Laurent Series
Laurent Series
First, some background on geometric series.
The geometric series
\[\sum_{n=0}^{\infty} ar^n\]can be written as
\[\frac{a}{1 - r}\]and converges for $|r| < 1$.
Now, when we have a term like $\frac{1}{z-2}$ we can write
\[\frac{1}{z -2} = -\frac{1}{2 - z} = - \frac{1}{2} \cdot \frac{1}{1 - \frac{z}{2} } = - \frac{1}{2}\sum_{n=0}^{\infty} \left ( \frac{z}{2} \right )^n, \tag{a}\]and we can write
\[\frac{1}{z - 2} = \frac{1}{z} \cdot \frac{1}{1 - \frac{2}{z}} = \frac{1}{z} \sum_{n=0}^{\infty} \left ( \frac{2}{z} \right )^n = \sum_{n=0}^{\infty} \frac{2^n}{z^{n+1}}. \tag{b}\]The geometric series from (a) will converge when $z < 2$, and the geometric series from (b) will converge when $z > 2$. So, we have a choice of which geometric series to take, depending on the region of $z$ we want to work in.
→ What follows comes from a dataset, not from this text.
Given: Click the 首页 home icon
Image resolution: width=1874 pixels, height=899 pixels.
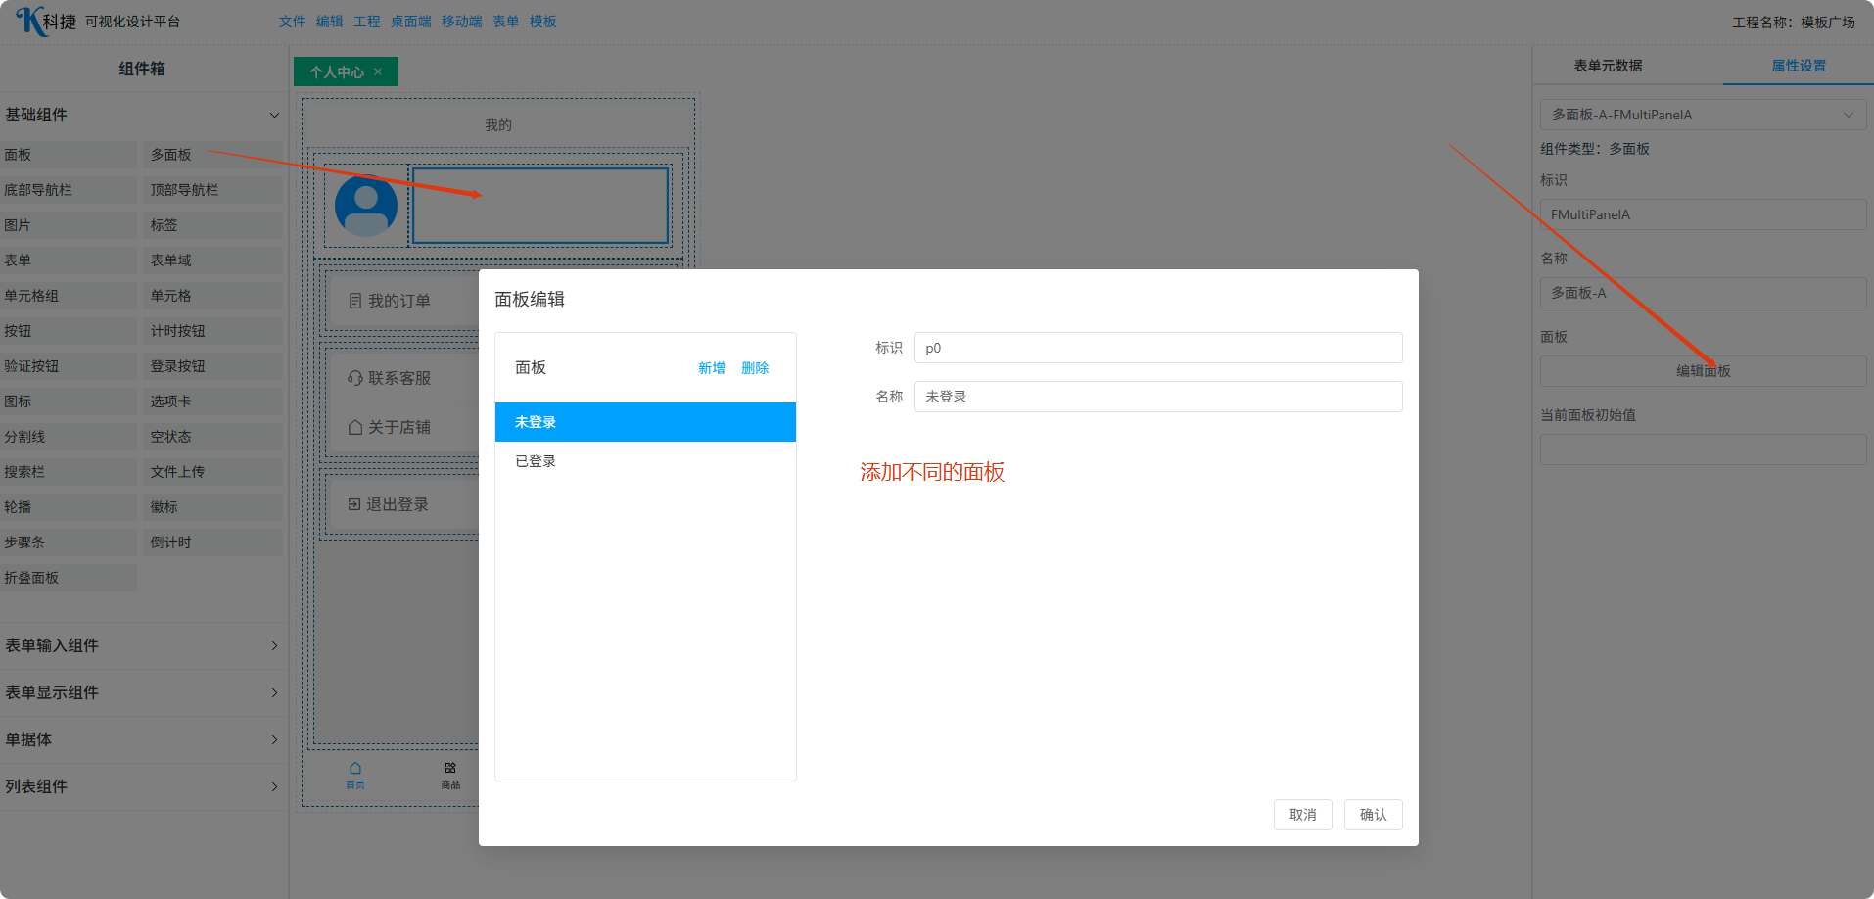Looking at the screenshot, I should click(355, 769).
Laurent Expansion Theorem. Let $f$ be analytic in an annulus $D : r < |z - z_0| < R$. Then $f(z)$ can be expressed in the form
\[f(z) = \sum_{n=-\infty}^{\infty} a_n (z - z_0)^n\]which converges and represents $f(z)$ in $D$.
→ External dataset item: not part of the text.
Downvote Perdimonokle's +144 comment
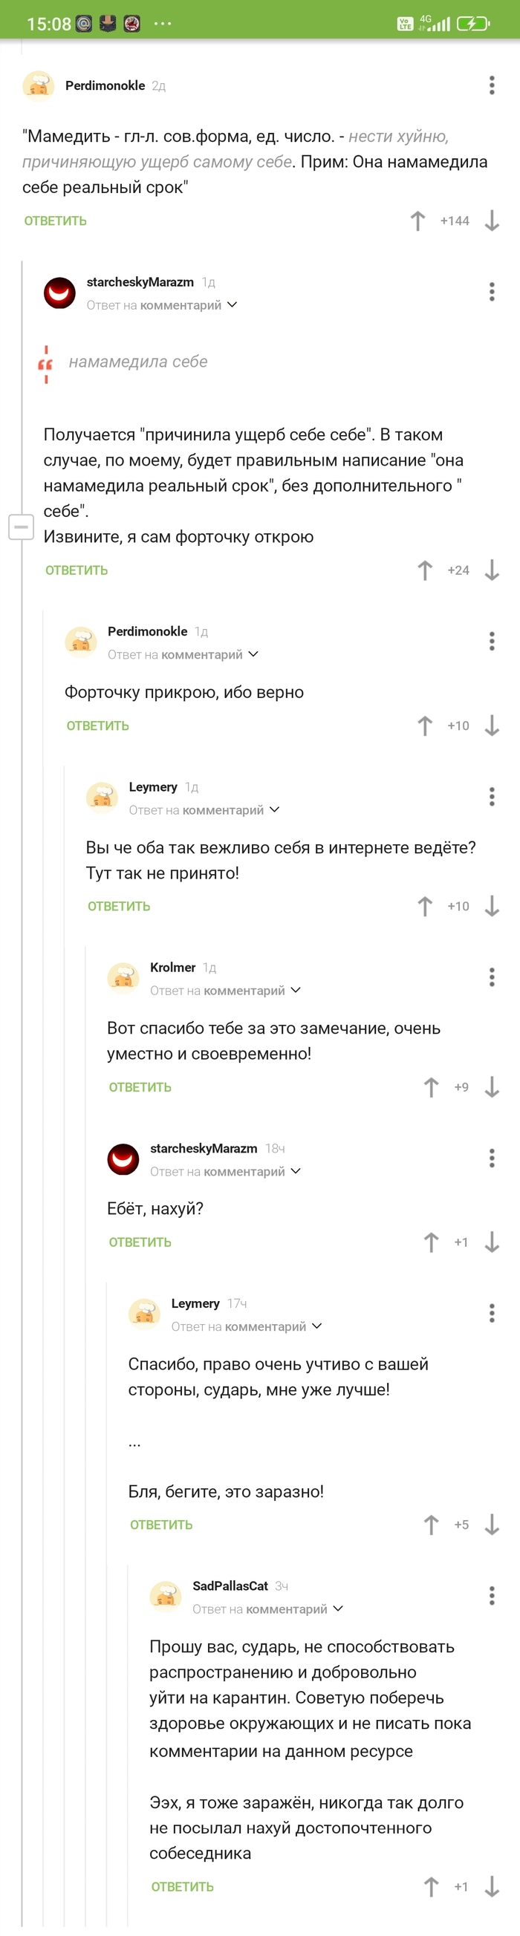The image size is (520, 1936). (492, 221)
Note the negative powers of $n$ - this is a distinguishing factor between Laurent series, which only apply to Complex functions and not Real functions, and Taylor series.
Example
We will find the Laurent series for $f(z) = \frac{z}{z^2 - 3z + z}$ for $D : 1 < | z - 3 | < 2$.
We can factor the denominator of $f(z)$ to get
\[f(z) = \frac{z}{z^2 - 3z + z} = \frac{z}{(z - 1)(z - 2)}.\]This makes it evident that $f(z)$ has singularities at $z = 1, 2$, and our domain of definition is an annular disc centered at $z = 3$, with an internal disc of raidus $1$ and an annulus of width $1$ outside of that:
Now, via partial fraction decomposition we get
\[\frac{z}{(z - 1)(z - 2)} = \frac{2}{z-2} - \frac{1}{z - 1}.\]We need to use the two terms above to find geometric series in $(z-3)^n$ that converge for the interior of the annular disc, the region $|z - 3| < 1$, and the exterior of the annular disc, the region $|z - 3| > 2$.
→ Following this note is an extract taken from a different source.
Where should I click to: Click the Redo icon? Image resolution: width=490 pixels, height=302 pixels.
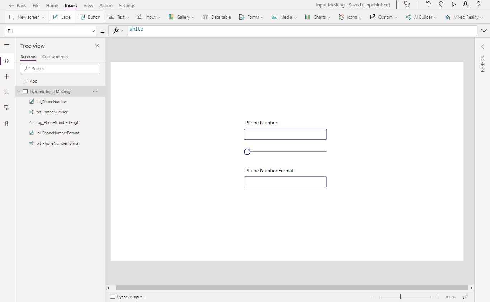441,4
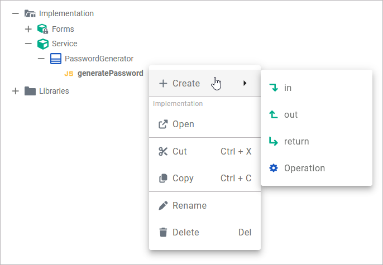Select Rename in the context menu

coord(189,205)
Starting with the first term, we have
\[\frac{2}{z-2} = \frac{2}{(z-3) + 1} = \frac{2}{(z - 3)(1 + \frac{1}{z - 3})} = \frac{2}{z-3} = \sum_{n=0}^{\infty} \frac{(-1)^n}{(z-3)^n} = \sum_{n=0}^{\infty} \frac{(-1)^n}{(z-3)^{n+1}},\]which converges for $|z -3| > 1$, which includes the region $|z - 3| > 2$. Note that this series involves negative integer powers of $(z -3)$ as the $(z - 3)$ term is in the denominator.
With the second term, we have
\[\frac{-1}{z-1} = \frac{-1}{(z - 3) + 2} = \frac{-1}{2} \left ( \frac{1}{1 + \frac{z - 3}{2}} \right ) = \frac{-1}{2} \sum_{n=0}^{\infty} \left ( \frac{-(z - 3)}{2} \right )^n = \sum_{n=0}^{\infty} \frac{(-1)^{n+1}}{2^{n+1}}(z -3)^n,\]which converges for $|z - 3| < 2$, which includes the region $|z - 3| < 1.$ Note that this series involves positive integer powers of $(z - 3)$.
Combining the two, and adjusting the range of summation for the first series to get a $(z-3)^n$ term rather than $(z -3)^{n+1}$, we can add the two together to get
\[f(z) = \sum_{n=1}^{\infty} \frac{(-1)^{n+1}}{(z-3)^{n}} + \sum_{n=0}^{\infty} \frac{(-1)^{n+1}}{2^{n+1}}(z -3)^n, ~ 1 < |z - 3| < 2.\]